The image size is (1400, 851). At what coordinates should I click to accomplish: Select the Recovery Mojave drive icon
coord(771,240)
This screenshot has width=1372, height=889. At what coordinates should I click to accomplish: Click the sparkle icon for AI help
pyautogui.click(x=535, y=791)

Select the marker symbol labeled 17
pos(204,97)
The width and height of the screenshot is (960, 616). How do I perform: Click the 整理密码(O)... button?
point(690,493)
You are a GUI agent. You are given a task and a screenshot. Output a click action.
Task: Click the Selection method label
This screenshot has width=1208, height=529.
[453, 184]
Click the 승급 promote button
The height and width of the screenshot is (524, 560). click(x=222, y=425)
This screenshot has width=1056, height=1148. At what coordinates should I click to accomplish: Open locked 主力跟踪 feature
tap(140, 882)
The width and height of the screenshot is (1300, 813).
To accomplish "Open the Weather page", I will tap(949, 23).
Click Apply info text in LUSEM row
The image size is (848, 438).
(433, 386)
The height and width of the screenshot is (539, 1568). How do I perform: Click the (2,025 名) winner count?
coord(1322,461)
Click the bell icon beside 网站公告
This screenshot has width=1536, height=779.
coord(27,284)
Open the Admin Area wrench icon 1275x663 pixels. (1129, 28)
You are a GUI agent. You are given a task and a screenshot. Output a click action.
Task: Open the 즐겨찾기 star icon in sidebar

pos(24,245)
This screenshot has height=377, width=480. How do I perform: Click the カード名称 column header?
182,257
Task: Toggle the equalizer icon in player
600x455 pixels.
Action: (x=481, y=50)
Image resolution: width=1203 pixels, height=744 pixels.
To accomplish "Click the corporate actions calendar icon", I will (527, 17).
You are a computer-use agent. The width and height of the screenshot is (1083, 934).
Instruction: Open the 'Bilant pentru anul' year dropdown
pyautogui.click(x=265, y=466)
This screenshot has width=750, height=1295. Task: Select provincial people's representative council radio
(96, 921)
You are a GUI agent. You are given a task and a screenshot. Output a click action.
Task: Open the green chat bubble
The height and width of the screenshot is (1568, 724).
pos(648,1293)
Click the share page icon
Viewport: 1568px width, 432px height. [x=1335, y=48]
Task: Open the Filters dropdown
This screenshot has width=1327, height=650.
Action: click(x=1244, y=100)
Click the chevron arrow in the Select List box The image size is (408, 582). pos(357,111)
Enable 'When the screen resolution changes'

···

• [WHAT YOU ARE ASKED TO DO]: Restate all of the data above. Match it word for word.

• [EXERCISE RESPONSE]:
The image size is (1400, 851). At what coordinates should I click to accomplish: Select the Recovery Mojave drive icon
coord(771,240)
This screenshot has width=1372, height=889. At what coordinates should I click to accomplish: Click the sparkle icon for AI help
pyautogui.click(x=535, y=791)

Select the marker symbol labeled 17
pos(204,97)
The width and height of the screenshot is (960, 616). How do I perform: Click the 整理密码(O)... button?
point(690,493)
You are a GUI agent. You are given a task and a screenshot. Output a click action.
Task: Click the Selection method label
This screenshot has width=1208, height=529.
[453, 184]
Click the 승급 promote button
The height and width of the screenshot is (524, 560). click(x=222, y=425)
This screenshot has width=1056, height=1148. At what coordinates should I click to accomplish: Open locked 主力跟踪 feature
tap(140, 882)
The width and height of the screenshot is (1300, 813).
To accomplish "Open the Weather page", I will tap(949, 23).
Click Apply info text in LUSEM row
The image size is (848, 438).
(433, 386)
The height and width of the screenshot is (539, 1568). How do I perform: Click the (2,025 名) winner count?
coord(1322,461)
Click the bell icon beside 网站公告
This screenshot has width=1536, height=779.
coord(27,284)
Open the Admin Area wrench icon 1275x663 pixels. (1129, 28)
You are a GUI agent. You are given a task and a screenshot. Output a click action.
Task: Open the 즐겨찾기 star icon in sidebar

pos(24,245)
This screenshot has height=377, width=480. How do I perform: Click the カード名称 column header?
182,257
Task: Toggle the equalizer icon in player
600x455 pixels.
Action: (x=481, y=50)
Image resolution: width=1203 pixels, height=744 pixels.
To accomplish "Click the corporate actions calendar icon", I will (527, 17).
You are a computer-use agent. The width and height of the screenshot is (1083, 934).
Instruction: Open the 'Bilant pentru anul' year dropdown
pyautogui.click(x=265, y=466)
This screenshot has width=750, height=1295. Task: Select provincial people's representative council radio
(96, 921)
You are a GUI agent. You are given a task and a screenshot. Output a click action.
Task: Open the green chat bubble
The height and width of the screenshot is (1568, 724).
pos(648,1293)
Click the share page icon
Viewport: 1568px width, 432px height. [x=1335, y=48]
Task: Open the Filters dropdown
This screenshot has width=1327, height=650.
Action: click(x=1244, y=100)
Click the chevron arrow in the Select List box The image size is (408, 582). pos(357,111)
Enable 'When the screen resolution changes'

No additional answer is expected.